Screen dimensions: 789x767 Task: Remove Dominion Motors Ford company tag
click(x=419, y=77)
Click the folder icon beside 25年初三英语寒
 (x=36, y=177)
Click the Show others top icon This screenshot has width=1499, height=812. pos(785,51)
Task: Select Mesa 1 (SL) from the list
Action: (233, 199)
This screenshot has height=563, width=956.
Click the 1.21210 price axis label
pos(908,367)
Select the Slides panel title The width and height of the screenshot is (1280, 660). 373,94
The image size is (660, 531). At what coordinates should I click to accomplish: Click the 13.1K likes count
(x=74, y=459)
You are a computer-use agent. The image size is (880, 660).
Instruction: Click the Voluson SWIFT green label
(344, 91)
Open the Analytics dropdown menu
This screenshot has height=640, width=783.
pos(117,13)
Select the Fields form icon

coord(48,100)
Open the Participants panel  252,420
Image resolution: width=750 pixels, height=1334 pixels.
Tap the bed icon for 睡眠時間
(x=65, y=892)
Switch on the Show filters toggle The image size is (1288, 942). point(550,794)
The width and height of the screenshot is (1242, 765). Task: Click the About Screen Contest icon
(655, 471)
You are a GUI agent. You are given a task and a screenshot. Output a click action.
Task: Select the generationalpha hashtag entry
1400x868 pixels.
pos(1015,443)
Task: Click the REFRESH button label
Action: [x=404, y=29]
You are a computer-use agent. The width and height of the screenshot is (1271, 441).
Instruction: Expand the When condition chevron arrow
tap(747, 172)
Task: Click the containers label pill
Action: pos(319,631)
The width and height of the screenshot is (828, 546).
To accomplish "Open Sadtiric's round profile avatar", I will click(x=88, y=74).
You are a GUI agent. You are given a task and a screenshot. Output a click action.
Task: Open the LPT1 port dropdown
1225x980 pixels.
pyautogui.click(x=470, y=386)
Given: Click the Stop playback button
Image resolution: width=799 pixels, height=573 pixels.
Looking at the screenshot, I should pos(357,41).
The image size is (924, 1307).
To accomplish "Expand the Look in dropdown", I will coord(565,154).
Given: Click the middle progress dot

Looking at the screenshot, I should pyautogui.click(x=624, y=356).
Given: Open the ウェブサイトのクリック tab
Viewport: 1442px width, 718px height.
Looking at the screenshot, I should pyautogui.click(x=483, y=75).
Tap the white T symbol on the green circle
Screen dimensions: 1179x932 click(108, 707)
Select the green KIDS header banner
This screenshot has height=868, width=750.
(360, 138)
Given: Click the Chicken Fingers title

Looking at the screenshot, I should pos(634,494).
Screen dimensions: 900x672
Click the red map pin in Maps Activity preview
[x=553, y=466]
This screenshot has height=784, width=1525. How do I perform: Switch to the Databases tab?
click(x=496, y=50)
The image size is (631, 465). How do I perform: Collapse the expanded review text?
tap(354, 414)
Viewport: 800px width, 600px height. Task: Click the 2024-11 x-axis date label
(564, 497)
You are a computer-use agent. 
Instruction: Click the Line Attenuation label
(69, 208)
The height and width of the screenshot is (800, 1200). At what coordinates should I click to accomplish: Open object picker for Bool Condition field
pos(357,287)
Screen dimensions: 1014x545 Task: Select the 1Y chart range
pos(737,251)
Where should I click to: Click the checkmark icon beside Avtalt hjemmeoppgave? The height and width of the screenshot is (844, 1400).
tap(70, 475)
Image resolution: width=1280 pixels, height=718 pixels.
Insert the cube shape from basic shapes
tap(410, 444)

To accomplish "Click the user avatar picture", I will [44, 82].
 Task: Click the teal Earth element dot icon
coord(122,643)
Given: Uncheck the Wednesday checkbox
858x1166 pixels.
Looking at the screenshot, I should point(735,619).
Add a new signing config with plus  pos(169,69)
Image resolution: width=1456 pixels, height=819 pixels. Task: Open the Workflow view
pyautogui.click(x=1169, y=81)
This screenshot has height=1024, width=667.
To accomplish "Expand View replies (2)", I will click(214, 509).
════
▸ **Your assignment**: Go through the listing above and restate it word for word.

▸ **Expected answer**:
Screen dimensions: 789x767 Task: Remove Dominion Motors Ford company tag
click(x=419, y=77)
Click the folder icon beside 25年初三英语寒
 (x=36, y=177)
Click the Show others top icon This screenshot has width=1499, height=812. pos(785,51)
Task: Select Mesa 1 (SL) from the list
Action: (233, 199)
This screenshot has height=563, width=956.
Click the 1.21210 price axis label
pos(908,367)
Select the Slides panel title The width and height of the screenshot is (1280, 660). 373,94
The image size is (660, 531). At what coordinates should I click to accomplish: Click the 13.1K likes count
(x=74, y=459)
You are a computer-use agent. The image size is (880, 660).
Instruction: Click the Voluson SWIFT green label
(344, 91)
Open the Analytics dropdown menu
This screenshot has height=640, width=783.
pos(117,13)
Select the Fields form icon

coord(48,100)
Open the Participants panel  252,420
Image resolution: width=750 pixels, height=1334 pixels.
Tap the bed icon for 睡眠時間
(x=65, y=892)
Switch on the Show filters toggle The image size is (1288, 942). point(550,794)
The width and height of the screenshot is (1242, 765). Task: Click the About Screen Contest icon
(655, 471)
You are a GUI agent. You are given a task and a screenshot. Output a click action.
Task: Select the generationalpha hashtag entry
1400x868 pixels.
pos(1015,443)
Task: Click the REFRESH button label
Action: [x=404, y=29]
You are a computer-use agent. The width and height of the screenshot is (1271, 441).
Instruction: Expand the When condition chevron arrow
tap(747, 172)
Task: Click the containers label pill
Action: pos(319,631)
The width and height of the screenshot is (828, 546).
To accomplish "Open Sadtiric's round profile avatar", I will click(x=88, y=74).
You are a GUI agent. You are given a task and a screenshot. Output a click action.
Task: Open the LPT1 port dropdown
1225x980 pixels.
pyautogui.click(x=470, y=386)
Given: Click the Stop playback button
Image resolution: width=799 pixels, height=573 pixels.
Looking at the screenshot, I should pos(357,41).
The image size is (924, 1307).
To accomplish "Expand the Look in dropdown", I will coord(565,154).
Given: Click the middle progress dot

Looking at the screenshot, I should pyautogui.click(x=624, y=356).
Given: Open the ウェブサイトのクリック tab
Viewport: 1442px width, 718px height.
Looking at the screenshot, I should pyautogui.click(x=483, y=75).
Tap the white T symbol on the green circle
Screen dimensions: 1179x932 click(108, 707)
Select the green KIDS header banner
This screenshot has height=868, width=750.
(360, 138)
Given: Click the Chicken Fingers title

Looking at the screenshot, I should pos(634,494).
Screen dimensions: 900x672
Click the red map pin in Maps Activity preview
[x=553, y=466]
This screenshot has height=784, width=1525. How do I perform: Switch to the Databases tab?
click(x=496, y=50)
The image size is (631, 465). How do I perform: Collapse the expanded review text?
tap(354, 414)
Viewport: 800px width, 600px height. Task: Click the 2024-11 x-axis date label
(564, 497)
You are a computer-use agent. 
Instruction: Click the Line Attenuation label
(69, 208)
The height and width of the screenshot is (800, 1200). At what coordinates should I click to accomplish: Open object picker for Bool Condition field
pos(357,287)
Screen dimensions: 1014x545 Task: Select the 1Y chart range
pos(737,251)
Where should I click to: Click the checkmark icon beside Avtalt hjemmeoppgave? The height and width of the screenshot is (844, 1400).
tap(70, 475)
Image resolution: width=1280 pixels, height=718 pixels.
Insert the cube shape from basic shapes
tap(410, 444)

To accomplish "Click the user avatar picture", I will [44, 82].
 Task: Click the teal Earth element dot icon
coord(122,643)
Given: Uncheck the Wednesday checkbox
858x1166 pixels.
Looking at the screenshot, I should point(735,619).
Add a new signing config with plus  pos(169,69)
Image resolution: width=1456 pixels, height=819 pixels. Task: Open the Workflow view
pyautogui.click(x=1169, y=81)
This screenshot has height=1024, width=667.
To accomplish "Expand View replies (2)", I will click(214, 509).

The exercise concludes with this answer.